Despite her dramatic declaration, her tone lacks the conviction to make me worry. But there is something else I can't help noticing. She isn't looking directly at me. Instead, she dips her head, trying to hide her face, and it is so unlike her I can’t be certain what to make of it.
"Judge is only doing what he has been instructed to do," I say. "He's protecting you. Don't make his job any harder than it needs to be."
"Harder," she mutters. "He enjoys it when I act out. I think the sick fuck gets off on disciplining me."
My lips flatten, and I try to imagine exactly how Judge might be punishing her. He knows better than to do anything inappropriate. But I wouldn't be fulfilling my duty of protecting her if I didn't ask, regardless.
"He hasn’t… he’s left you untouched, right?”
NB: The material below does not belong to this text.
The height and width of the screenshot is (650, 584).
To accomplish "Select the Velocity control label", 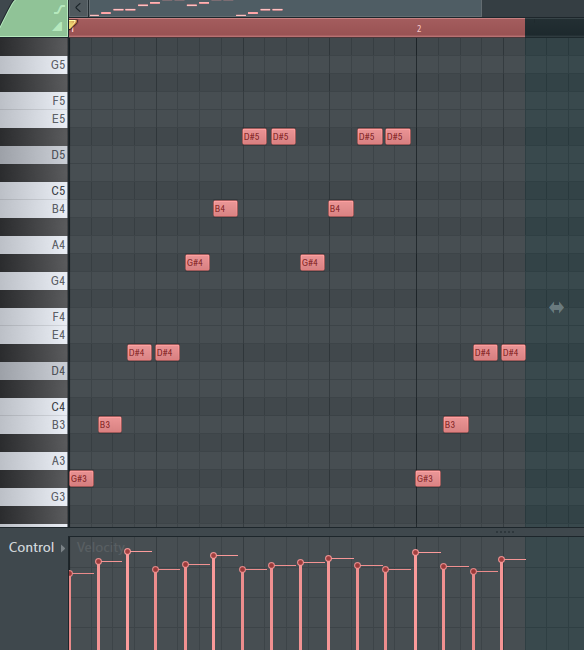I will 101,548.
Mercedes peeks up at me with a strange flush on her cheeks. "As if I would ever let that sadist touch me. God, you must really be drugged up."
"I'm perfectly clear-headed," I answer dryly. "Dr. Rosseau is giving me the all clear to leave tomorrow, in fact."
"So we get to go home?" she asks hopefully. "Things will return to normal?"
"For now. But you are to stay away from Ivy. No exceptions, Mercedes. She is dangerous."
"Ivy?" She dips her head again, wringing her hands together in a peculiar display of nerves.
"Yes." I frown. "Have you seen her?"
I don't know why I ask, and when Mercedes goes rigid, I know it was a stupid thing to do. I expect her to be out for blood, and I’m probably due for another tongue lashing about my plans for my wife. But her ire seems to have fizzled out after her outburst about Judge.
"Judge has kept us separate at his house," she says. "But the Tribunal has asked me to be a witness at her trial."
There is something in her voice I can't make out. I don't think I've ever heard it before, but she seems unnerved by the thought.
"It's standard procedure," I tell her.
She jerks her chin in acknowledgment.
“I need you to write down every location you and Ivy visited together leading up to the event. Anywhere you’ve gone together since she’s been in the house. Every detail, no matter how small. I want them.”
“Okay,” she answers quietly.
Silence lingers between us for a few long moments before she clears her throat.
"Do you believe she is guilty?"
"Undoubtedly." I turn away, jaw hard, hoping she can't see the strain in my eyes. But that doesn't stop me from hearing her next question, whispered low.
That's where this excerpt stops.